Señaló que es respetable la postura de los magistrados, por lo que dicho fallo ahora que es ley, sencillamente se debe de aceptar y acatar, y aunque dice el legislador que respeta y acepta estas disposiciones que son legales, no las avala en su totalidad, además de que a pesar de que son legales esas uniones y adopciones, son inmorales.
Juan Echeagaray Becerra, añadió que a pesar de no compartir algunas posturas de la Corte, aún así los obliga al respeto y a su cumplimiento.

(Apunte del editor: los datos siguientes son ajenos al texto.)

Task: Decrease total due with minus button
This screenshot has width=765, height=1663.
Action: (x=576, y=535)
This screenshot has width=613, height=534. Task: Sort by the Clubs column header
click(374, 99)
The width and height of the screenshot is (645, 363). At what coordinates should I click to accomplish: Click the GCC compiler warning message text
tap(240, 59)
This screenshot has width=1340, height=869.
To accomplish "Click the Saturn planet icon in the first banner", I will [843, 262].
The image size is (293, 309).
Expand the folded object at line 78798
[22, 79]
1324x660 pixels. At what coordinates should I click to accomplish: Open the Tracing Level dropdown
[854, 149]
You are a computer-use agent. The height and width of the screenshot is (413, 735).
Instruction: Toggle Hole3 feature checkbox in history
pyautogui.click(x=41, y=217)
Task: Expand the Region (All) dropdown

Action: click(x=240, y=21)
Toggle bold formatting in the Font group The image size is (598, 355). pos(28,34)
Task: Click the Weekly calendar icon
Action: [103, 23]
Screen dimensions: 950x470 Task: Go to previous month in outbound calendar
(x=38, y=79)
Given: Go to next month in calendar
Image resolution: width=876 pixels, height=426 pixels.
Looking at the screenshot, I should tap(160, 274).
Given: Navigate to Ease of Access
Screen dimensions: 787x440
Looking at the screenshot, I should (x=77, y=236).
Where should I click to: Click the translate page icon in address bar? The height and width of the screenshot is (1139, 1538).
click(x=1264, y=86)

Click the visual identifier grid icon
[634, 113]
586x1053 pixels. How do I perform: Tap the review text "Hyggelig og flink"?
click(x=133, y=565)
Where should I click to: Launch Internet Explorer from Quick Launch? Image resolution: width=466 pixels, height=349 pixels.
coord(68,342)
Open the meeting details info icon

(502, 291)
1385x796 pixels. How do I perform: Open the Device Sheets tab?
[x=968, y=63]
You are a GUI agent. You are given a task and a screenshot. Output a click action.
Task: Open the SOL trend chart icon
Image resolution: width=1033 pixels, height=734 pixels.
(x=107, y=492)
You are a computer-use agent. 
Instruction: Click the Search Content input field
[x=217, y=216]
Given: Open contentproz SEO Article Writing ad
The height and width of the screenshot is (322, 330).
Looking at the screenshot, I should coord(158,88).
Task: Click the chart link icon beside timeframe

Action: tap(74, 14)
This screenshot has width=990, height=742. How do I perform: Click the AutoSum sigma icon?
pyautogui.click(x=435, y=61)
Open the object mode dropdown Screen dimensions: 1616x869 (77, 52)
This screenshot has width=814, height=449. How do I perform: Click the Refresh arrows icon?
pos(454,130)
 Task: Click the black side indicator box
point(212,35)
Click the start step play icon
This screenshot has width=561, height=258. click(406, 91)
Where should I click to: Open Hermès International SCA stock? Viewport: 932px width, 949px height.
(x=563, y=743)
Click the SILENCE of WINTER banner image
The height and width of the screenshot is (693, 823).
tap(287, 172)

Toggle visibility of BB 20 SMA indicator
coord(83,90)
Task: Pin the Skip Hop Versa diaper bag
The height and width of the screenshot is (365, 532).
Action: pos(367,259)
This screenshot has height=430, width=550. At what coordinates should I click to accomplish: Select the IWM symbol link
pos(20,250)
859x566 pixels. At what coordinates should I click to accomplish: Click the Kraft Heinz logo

Subrayó que la actitud que está asumiendo la Iglesia en nuestro país, a pesar de existir la libertad de expresión, sobre esta legalización, dichos reclamos tuvieron que haber sido antes y no ahora que ya están aprobadas, en donde ya no se puede hacer nada, por ser hechos consumados y que ahora solo resta cumplimentarlos.
La Iglesia se durmió, debido a que pensó que la sociedad iba a actuar en rechazo a este tipo de leyes a favor de las uniones de personas del mismo género, cosa que no fue así.
Al cuestionarlo sobre si él se manifiesta en contra de esta comunidad lésbico-gay, dijo que no, que al contrario, ya que son personas que también tienen todos sus derechos y garantías, y que como humanos se les debe de valorar y respetar, pero aún así no se puede ir más allá al permitir la adopción, se está en contra, mientras que estaría de acuerdo y no del todo a que se den esos matrimonios entre personas del mismo sexo.
En este fallo a favor de que personas del mismo género puedan adoptar a infantes, se está en contra de ello, porque en ningún momento se tomó en cuenta el interés del menor, no se valoró el ser cuestionado desde temprana edad quiénes son sus padres, lo que sin duda le estará ocasionando graves daños emocionales, riesgos eminentes que los propios magistrados de la Corte no valoraron en ningún momento, pero que deben de ser acatados, concluyó diciendo el diputado Juan Echeagaray Becerra.